Data items
▬▬▬▬▬▬
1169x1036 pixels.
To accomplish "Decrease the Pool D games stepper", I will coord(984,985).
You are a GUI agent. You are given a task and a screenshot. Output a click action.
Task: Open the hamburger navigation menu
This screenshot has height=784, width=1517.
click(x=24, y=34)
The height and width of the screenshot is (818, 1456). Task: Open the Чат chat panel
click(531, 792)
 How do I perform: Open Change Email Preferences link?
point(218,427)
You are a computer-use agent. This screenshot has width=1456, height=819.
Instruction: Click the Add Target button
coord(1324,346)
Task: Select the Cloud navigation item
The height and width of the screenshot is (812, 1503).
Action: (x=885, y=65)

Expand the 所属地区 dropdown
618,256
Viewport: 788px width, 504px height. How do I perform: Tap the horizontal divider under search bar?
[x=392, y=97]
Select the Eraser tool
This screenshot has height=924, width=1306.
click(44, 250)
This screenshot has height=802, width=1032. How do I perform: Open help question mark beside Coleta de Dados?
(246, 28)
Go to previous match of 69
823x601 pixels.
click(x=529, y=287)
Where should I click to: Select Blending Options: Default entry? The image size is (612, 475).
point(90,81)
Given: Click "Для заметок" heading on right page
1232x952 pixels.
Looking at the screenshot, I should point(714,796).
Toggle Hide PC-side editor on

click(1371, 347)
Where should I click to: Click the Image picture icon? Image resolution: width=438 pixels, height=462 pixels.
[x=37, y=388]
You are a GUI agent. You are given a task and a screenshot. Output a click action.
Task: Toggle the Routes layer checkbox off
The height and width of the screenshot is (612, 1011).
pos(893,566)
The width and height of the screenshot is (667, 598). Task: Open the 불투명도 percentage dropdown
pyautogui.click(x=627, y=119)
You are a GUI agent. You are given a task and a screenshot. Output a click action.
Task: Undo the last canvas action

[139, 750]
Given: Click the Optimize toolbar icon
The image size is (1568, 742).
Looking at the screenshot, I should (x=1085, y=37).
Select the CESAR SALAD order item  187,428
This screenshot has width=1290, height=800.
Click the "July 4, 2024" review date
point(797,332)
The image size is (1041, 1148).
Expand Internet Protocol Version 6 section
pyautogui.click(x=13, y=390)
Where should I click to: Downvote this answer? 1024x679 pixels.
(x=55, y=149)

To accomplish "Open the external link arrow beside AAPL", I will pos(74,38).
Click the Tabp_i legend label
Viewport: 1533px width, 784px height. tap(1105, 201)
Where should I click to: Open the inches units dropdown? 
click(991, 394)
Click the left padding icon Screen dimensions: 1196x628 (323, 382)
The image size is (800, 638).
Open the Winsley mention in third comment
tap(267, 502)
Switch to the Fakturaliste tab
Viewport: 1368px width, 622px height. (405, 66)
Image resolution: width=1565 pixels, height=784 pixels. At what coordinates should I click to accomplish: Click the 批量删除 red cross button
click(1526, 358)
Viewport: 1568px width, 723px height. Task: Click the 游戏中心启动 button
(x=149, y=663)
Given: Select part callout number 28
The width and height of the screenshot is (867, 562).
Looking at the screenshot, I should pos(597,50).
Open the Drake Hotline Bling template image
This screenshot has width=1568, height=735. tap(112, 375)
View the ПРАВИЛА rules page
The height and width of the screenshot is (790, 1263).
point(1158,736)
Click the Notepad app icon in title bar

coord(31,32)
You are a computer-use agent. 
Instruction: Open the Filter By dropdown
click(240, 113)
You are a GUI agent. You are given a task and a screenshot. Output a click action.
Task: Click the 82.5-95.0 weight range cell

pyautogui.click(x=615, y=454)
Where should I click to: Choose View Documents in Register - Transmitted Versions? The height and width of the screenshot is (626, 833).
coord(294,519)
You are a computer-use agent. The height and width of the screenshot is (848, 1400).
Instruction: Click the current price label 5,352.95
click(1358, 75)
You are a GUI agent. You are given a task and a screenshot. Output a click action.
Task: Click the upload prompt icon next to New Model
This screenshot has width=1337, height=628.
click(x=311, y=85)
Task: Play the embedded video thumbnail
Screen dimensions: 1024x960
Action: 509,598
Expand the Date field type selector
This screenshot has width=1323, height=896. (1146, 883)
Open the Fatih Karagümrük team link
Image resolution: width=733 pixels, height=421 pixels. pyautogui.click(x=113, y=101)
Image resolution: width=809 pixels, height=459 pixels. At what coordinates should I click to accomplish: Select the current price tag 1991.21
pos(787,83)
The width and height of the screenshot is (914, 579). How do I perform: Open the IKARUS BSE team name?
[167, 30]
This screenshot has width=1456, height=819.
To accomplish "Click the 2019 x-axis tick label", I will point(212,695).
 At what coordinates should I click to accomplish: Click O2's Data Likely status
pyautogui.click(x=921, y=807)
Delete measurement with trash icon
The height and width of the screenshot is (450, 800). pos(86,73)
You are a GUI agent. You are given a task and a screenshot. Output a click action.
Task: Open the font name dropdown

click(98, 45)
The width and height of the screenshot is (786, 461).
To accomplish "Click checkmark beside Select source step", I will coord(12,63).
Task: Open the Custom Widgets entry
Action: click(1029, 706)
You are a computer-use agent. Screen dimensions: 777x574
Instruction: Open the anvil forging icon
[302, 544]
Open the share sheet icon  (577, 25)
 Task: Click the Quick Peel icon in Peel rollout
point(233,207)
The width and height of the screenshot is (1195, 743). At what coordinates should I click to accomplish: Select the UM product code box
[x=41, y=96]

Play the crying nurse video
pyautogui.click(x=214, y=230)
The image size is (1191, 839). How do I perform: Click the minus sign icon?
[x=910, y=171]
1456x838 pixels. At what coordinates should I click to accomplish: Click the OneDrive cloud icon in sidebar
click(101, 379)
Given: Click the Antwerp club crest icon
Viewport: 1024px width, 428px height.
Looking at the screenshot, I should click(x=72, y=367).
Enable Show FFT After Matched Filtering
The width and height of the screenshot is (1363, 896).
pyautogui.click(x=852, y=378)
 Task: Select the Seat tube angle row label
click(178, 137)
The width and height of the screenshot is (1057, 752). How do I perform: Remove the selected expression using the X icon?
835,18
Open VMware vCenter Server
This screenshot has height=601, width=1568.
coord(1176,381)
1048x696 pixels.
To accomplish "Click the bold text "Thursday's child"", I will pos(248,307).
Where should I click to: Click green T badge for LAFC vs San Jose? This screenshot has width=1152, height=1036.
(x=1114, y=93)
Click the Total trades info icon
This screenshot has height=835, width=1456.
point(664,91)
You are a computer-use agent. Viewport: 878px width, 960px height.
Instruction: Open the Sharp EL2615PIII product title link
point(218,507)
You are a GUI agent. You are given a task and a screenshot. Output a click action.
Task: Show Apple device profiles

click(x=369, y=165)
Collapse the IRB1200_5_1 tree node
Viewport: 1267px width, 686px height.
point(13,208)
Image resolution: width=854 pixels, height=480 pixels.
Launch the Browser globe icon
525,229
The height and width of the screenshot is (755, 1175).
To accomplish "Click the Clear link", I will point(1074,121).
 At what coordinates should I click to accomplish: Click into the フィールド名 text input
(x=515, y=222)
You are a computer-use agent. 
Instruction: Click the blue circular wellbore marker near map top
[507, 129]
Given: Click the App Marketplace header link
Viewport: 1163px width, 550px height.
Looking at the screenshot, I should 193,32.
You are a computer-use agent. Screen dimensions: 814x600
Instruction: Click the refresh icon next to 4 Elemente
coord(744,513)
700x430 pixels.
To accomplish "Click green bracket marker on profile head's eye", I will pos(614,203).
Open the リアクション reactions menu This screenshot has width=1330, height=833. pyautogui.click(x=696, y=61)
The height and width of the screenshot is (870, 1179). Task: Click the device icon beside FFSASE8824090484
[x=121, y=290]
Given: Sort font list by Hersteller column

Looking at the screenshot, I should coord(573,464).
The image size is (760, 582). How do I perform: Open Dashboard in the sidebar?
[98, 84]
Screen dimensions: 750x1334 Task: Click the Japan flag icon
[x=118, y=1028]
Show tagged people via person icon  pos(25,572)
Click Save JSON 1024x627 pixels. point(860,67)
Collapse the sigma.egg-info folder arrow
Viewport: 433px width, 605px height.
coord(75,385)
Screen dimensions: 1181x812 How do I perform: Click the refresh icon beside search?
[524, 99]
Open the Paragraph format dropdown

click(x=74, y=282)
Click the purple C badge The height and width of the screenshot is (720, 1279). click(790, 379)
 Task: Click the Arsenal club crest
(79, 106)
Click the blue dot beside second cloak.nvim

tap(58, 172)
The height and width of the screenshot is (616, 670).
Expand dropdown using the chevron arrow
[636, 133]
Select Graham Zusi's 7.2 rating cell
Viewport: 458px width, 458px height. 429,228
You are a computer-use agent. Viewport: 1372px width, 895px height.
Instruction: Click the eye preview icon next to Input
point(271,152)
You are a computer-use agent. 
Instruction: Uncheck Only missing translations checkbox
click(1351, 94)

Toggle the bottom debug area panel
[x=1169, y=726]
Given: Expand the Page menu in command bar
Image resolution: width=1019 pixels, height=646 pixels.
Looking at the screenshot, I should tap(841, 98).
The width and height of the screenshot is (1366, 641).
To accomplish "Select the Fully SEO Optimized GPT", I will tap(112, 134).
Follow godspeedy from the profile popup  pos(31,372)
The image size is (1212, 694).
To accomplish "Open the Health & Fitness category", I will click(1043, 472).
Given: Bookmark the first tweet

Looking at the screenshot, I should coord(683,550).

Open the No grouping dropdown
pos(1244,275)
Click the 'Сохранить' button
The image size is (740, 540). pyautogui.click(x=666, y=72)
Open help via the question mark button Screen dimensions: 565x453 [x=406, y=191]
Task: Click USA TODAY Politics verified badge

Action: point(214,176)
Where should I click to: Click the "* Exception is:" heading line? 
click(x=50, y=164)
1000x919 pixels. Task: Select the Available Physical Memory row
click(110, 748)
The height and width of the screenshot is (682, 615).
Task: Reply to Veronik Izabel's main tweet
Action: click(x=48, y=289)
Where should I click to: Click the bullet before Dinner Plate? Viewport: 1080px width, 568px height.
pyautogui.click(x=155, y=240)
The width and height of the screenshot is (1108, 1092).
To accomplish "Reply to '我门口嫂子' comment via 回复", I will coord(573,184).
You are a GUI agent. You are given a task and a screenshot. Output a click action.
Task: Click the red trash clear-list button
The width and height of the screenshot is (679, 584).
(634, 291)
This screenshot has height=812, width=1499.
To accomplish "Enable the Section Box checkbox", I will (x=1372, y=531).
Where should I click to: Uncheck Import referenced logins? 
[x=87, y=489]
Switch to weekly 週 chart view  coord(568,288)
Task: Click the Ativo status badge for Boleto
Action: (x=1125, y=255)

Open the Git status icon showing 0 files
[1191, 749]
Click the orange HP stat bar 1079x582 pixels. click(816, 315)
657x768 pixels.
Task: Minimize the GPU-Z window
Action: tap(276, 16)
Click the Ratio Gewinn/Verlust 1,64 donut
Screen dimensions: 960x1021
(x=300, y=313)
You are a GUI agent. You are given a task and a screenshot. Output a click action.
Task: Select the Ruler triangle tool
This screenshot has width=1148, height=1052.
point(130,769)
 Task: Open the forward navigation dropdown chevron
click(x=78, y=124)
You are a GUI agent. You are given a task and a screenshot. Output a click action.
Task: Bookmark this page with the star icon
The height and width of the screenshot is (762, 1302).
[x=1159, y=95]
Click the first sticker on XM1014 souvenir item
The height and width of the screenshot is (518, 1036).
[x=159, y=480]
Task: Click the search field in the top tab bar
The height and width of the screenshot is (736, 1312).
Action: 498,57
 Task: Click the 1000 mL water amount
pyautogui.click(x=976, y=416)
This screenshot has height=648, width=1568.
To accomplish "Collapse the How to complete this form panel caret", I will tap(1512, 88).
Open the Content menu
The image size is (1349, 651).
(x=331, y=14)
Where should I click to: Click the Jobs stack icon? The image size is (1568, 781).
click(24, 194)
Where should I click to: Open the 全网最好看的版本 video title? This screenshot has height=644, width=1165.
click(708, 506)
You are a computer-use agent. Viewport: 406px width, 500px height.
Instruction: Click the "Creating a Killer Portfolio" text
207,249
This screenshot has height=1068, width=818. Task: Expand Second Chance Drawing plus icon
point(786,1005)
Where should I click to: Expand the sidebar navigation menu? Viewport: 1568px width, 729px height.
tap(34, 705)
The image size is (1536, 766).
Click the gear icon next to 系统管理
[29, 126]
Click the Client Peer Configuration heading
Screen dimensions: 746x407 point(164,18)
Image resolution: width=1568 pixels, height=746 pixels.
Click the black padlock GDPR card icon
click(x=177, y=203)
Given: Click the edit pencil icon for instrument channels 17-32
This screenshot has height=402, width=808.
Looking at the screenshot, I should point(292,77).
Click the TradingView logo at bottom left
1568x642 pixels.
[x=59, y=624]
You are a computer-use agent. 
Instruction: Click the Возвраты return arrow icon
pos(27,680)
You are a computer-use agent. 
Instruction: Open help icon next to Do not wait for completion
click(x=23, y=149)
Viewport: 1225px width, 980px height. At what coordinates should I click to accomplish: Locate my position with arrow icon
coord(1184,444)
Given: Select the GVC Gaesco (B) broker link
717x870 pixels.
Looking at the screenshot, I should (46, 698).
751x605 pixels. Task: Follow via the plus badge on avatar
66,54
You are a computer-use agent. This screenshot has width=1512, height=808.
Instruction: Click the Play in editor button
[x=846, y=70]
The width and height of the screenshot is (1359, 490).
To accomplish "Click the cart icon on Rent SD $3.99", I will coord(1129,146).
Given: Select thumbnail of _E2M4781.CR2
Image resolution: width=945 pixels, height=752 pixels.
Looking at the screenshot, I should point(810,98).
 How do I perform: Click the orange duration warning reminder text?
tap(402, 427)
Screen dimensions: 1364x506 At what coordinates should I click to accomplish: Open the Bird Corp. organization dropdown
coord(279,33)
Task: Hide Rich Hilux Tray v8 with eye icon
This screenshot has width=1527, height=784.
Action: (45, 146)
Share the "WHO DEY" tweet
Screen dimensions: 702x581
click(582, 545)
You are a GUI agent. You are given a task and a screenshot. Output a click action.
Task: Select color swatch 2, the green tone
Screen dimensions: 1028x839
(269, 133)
▬▬▬▬▬▬
**STATED PROBLEM:** Pull out every line above that contains the word "device", copying each one in full. Case counts.

**FINISHED TASK:**
Task: Show Apple device profiles
The height and width of the screenshot is (870, 1179). Task: Click the device icon beside FFSASE8824090484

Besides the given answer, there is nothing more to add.